Prime Minister John Key has defended his Government's record on supporting the arts, following a stinging attack from acclaimed author Eleanor Catton.
Catton, winner of the 2013 Man Booker Prize for her West Coast-set novel The Luminaries, told reporters in India that she's struggling with her identity as a New Zealand writer, and is "very angry" with the Government.
"Coming and being an ambassador for my country when I feel that actually my country is not doing as much as they could for the intellectual world in general, but for the literary arts... It's just a slightly complicated position to be in," she said.
"At the moment, New Zealand, like Australia and Canada, [are dominated by] these neo-liberal, profit-obsessed, very shallow, very money-hungry politicians who do not care about culture. They care about short-term gains. They would destroy the planet in order to be able to have the life they want."

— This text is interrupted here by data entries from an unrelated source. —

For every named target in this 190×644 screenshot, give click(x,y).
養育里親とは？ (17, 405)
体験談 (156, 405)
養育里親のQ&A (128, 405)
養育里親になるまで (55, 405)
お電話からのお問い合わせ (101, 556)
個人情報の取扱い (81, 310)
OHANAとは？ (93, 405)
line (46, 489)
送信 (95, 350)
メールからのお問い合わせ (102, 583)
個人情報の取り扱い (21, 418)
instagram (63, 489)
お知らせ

Speaking on Firstline this morning, Mr Key said her views were "sad" because a lot of taxpayer money has been spent on backing New Zealand's literary sector.
"We were the Government that for instance was part of being country of the year that was host of the [2012 Frankfurt Book Fair], for instance. Actually I remember us getting some criticism for putting in so much money into that particular event."
He says Catton's association with the Green Party has clouded her views. Catton publicly backed the Greens before last year's general election.
"At the end of the day, Eleanor Catton is pretty well-known as being associated to the Green Party. Those views are views of the Green Party," says Mr Key.
"I happen to think it's a bit sad, because she doesn't clearly see much value in the Government, but I see tremendous value in her. I think she's a great writer, she's been doing wonderful things. She was a well-deserved winner of the Man Booker Prize award.
"So look, it's just a bit sad really that she's mixing politics with some of the other things that she's better-known for."
Mr Key also points out Catton was named in last year's New Honours List, when she was named a Member of the New Zealand Order of Merit.
The Prime Minister has recently been in Davos, Switzerland for the World Economic Forum, where inequality was a hot topic. He says rather than caring only about short-term gains, as Catton believes, there is "tremendous respect" for New Zealand's recent economic achievements.
"It's growing, it's producing jobs, its incomes are rising; today we are going to give a speech that talks about allowing and ensuring that more vulnerable families, who are very low-income families, get access to a home. That's hardly the speech of a completely profit-crazed Prime Minister."
Mr Key will this afternoon deliver his State of the Nation speech, where he talk about the Government's plans to sell off thousands of properties owned by Housing New Zealand. At present, he says 30 percent of applicants for a state home want a one-bedroom place, which make up only 9 percent of HNZ's stock.
"We have a complete mismatch of what is actually required."
He promises that more New Zealanders will actually get income-related rents under the changes, rather than fewer.
"The mix of who owns those homes will change, and as part of that we will sell some to community housing providers, but only because we believe they're adding value and can actually make a difference. I don't think we should get to a point where we have a monopoly on being the only provider of income-related rent subsidised homes."
Mr Key is set to deliver his speech at 12:30 in Auckland.